Keep in mind that money you defer into a traditional 401(k) will avoid being assessed for payroll tax and federal income tax liabilities. The money also grows over time with no income tax ramifications until you draw money out in retirement, which is then considered ordinary income for tax calculation purposes.
You employer may offer a Roth 401(k) option. If you use the Roth option for part or all of your plan contributions, you don’t receive any tax benefits at the time you make contributions, but you also won’t pay any tax when you withdraw funds in retirement.
Back to the vesting concept. Employer contributions are generally subject to a vesting requirement, which is based on how long you have been participating in the plan as an employee. The vesting schedule is established by your employer when the plan is set up. It can be a gradual schedule, where you are vested more each year over a period of 5 or 6 years, or the schedule may be set up as a “cliff”, where you aren’t vested at all for the first couple years, but become 100% vested after 3 years.

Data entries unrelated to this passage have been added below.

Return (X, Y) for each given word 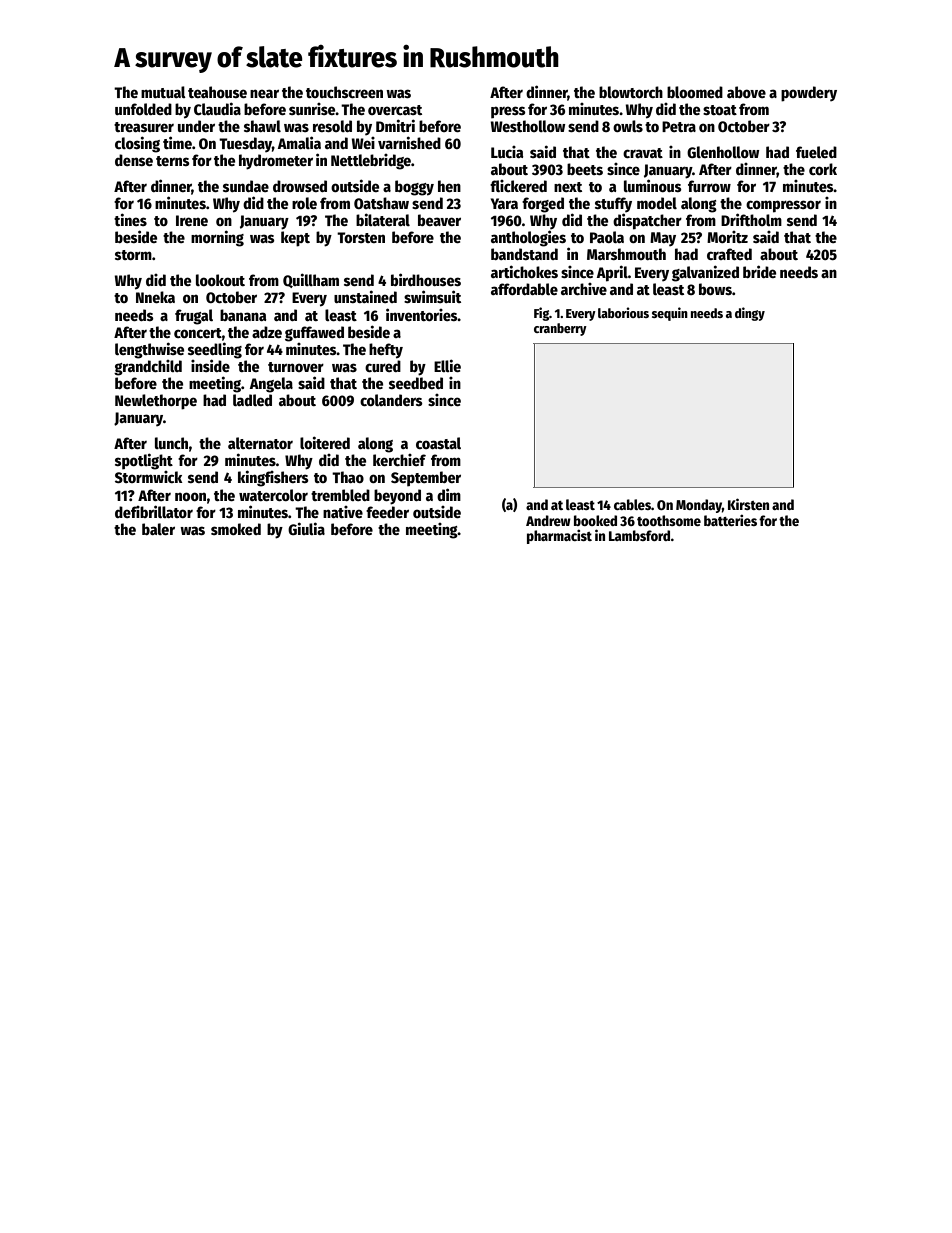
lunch (171, 443)
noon (190, 496)
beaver (439, 220)
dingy (750, 314)
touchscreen (344, 92)
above (746, 92)
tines (130, 219)
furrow (709, 186)
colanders (391, 400)
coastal (438, 443)
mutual (163, 92)
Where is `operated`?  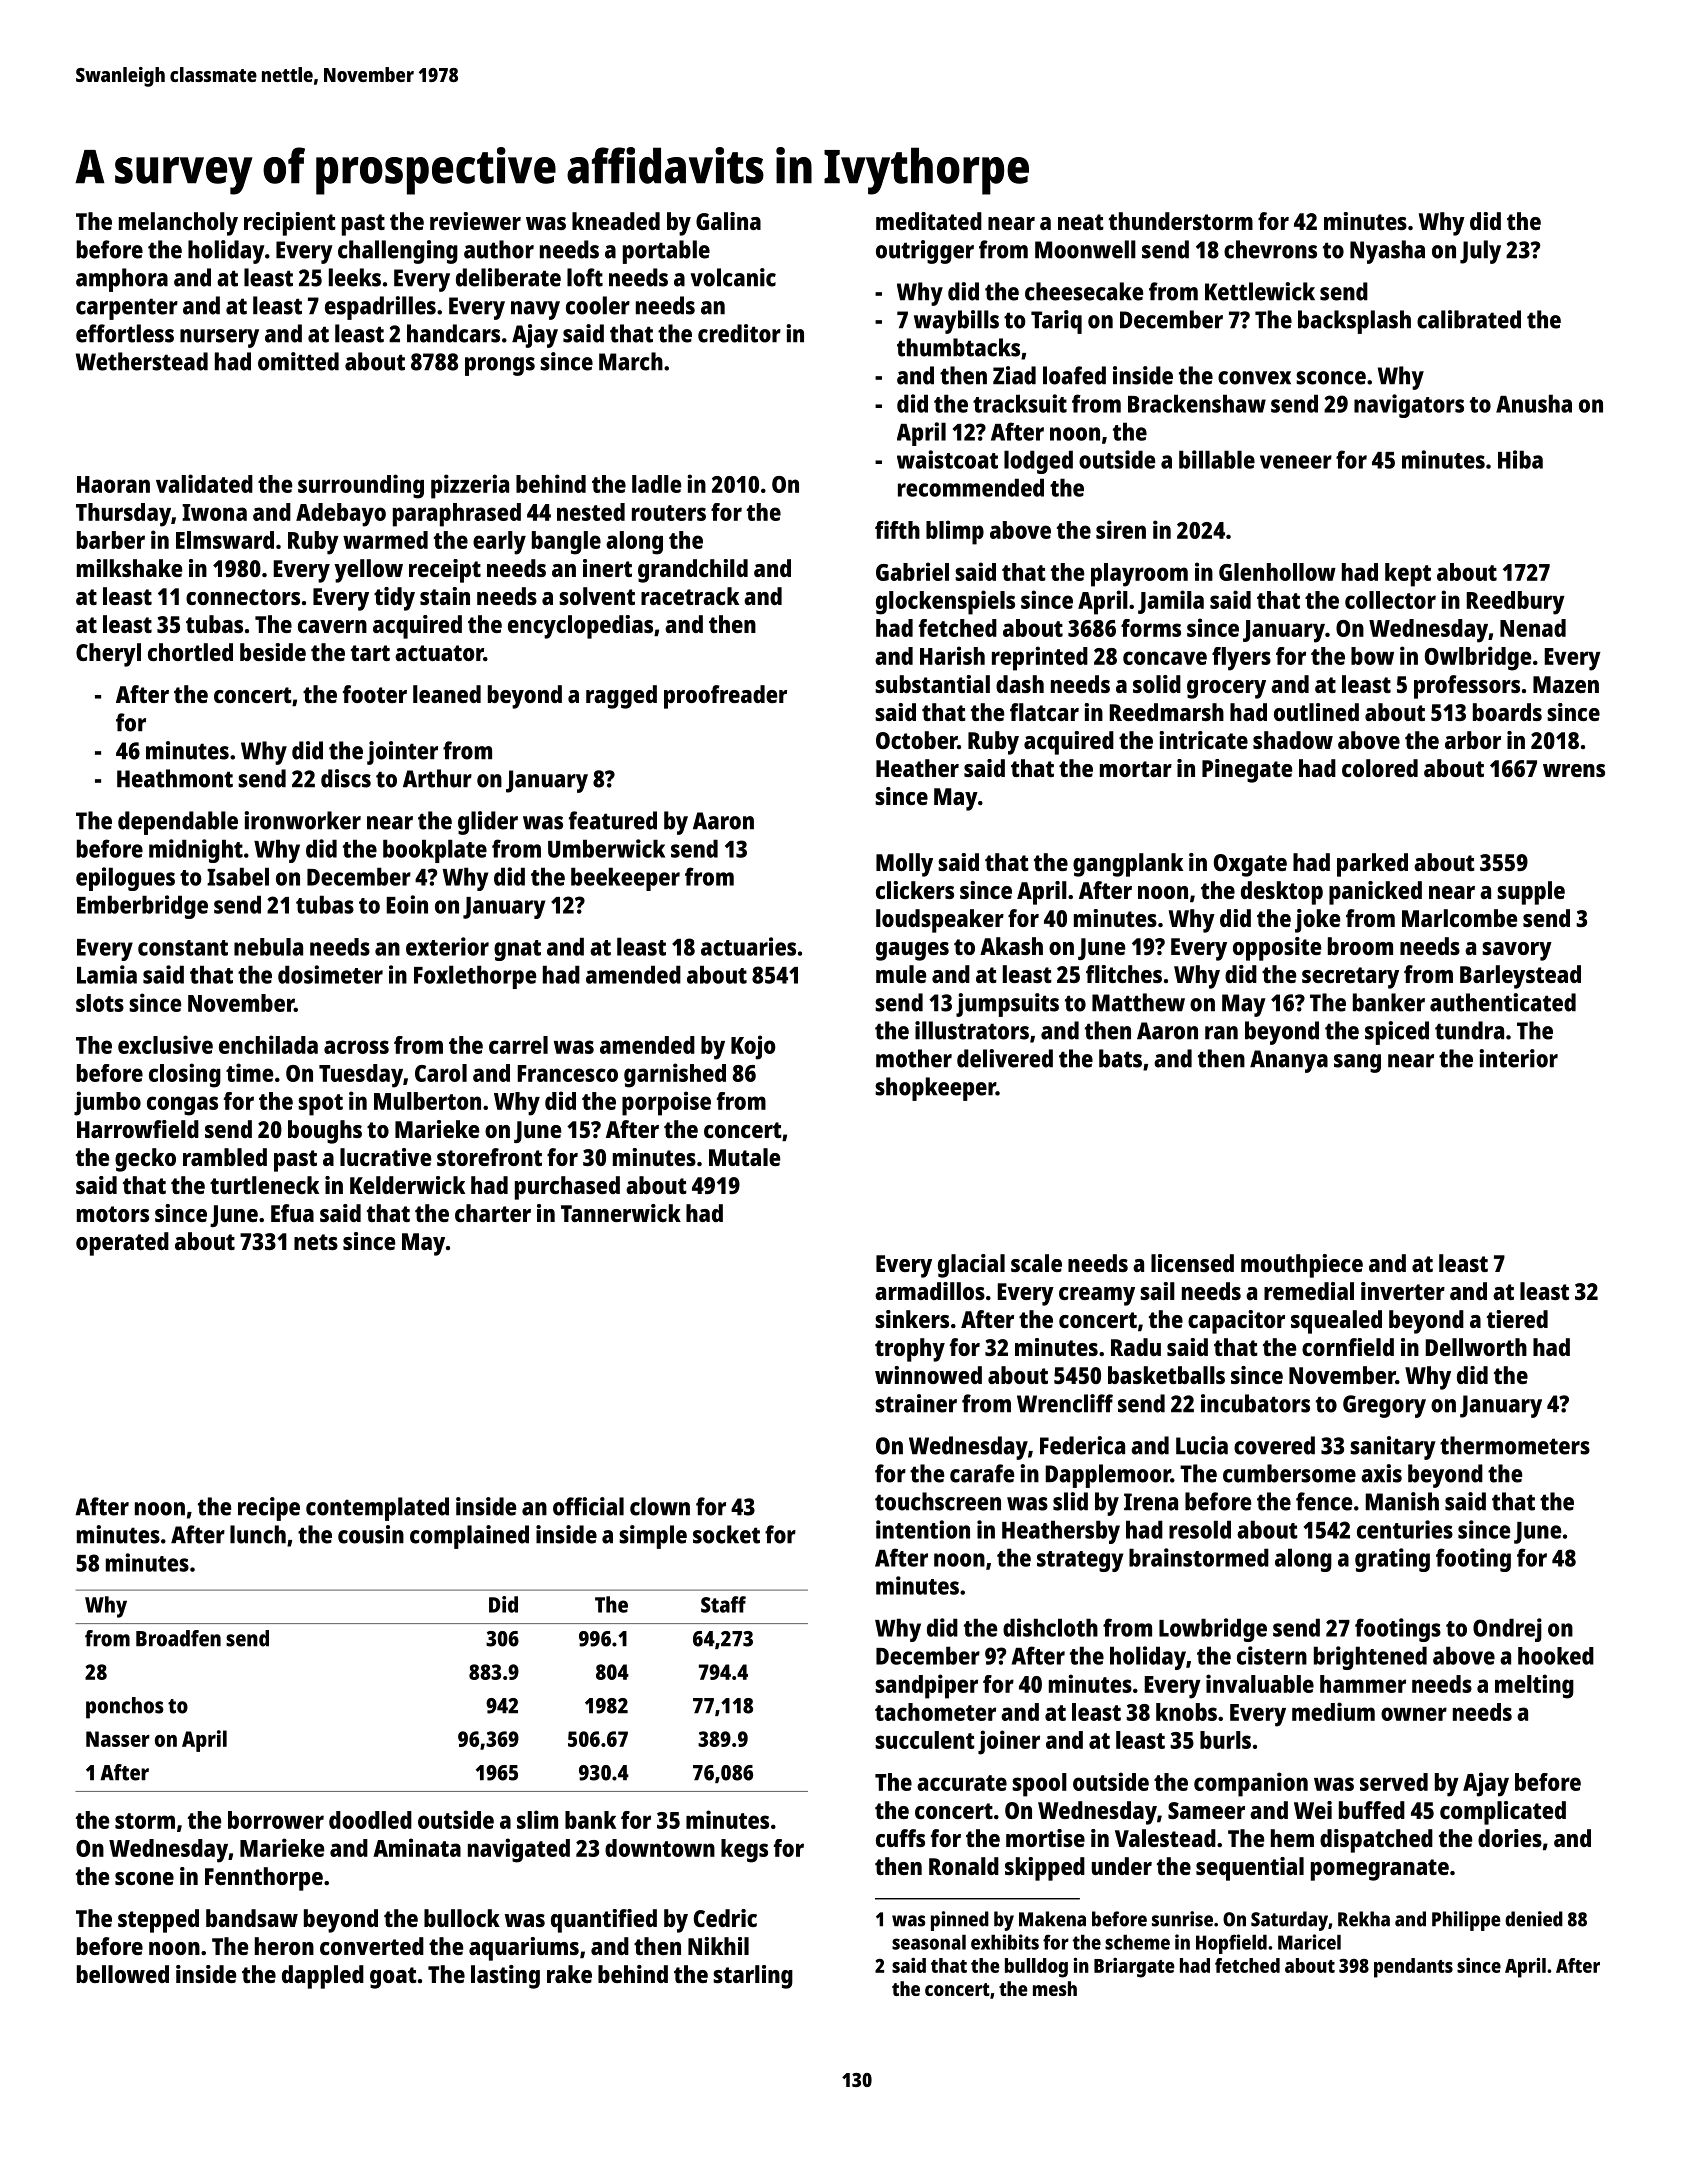
operated is located at coordinates (122, 1244).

You should refer to your plan document to learn about the vesting schedule when you begin to participate. The implications for vesting is that if you terminate employment with an employer who made matching contributions and you did not meet the time required for vesting, you will not get to keep the employers contributions. Of course, your own contributions are 100% vested at all times as mentioned before.
If you change jobs, or eventually retire, the option is yours on whether to leave your 401(k) assets in the plan, move them to a new employer’s plan, or most commonly, perform a tax-free rollover to an individual retirement account (IRA). Since workers tend to change jobs more often in today’s economy, rolling over your plan to an IRA is probably preferable to having several old 401(k) plans to monitor.
It’s easy to take the view that the matching contributions made by your employer don’t appear to be significant at any moment in time. But, the power of tax-deferred retirement plans is truly about the time you participate. A dollar-for-dollar match even on a few percent of your compensation represent a 100% investment return on those dollars as long as you meet the vesting requirements. In addition, you are avoiding payroll and federal tax on those dollars if you use the traditional 401(k) and achieving tax-deferred growth of your investment capital with both the traditional and Roth 401(k) options. As mentioned earlier, the choice of the traditional or Roth option is based on when you want the tax benefit. An immediate tax deduction now means you will pay tax at the time of withdrawal in retirement. Using the Roth option will cost you more in taxes now but provide tax-free income later. I think for most participants using a balance between the traditional and Roth options is worth considering and is allowed by most plans.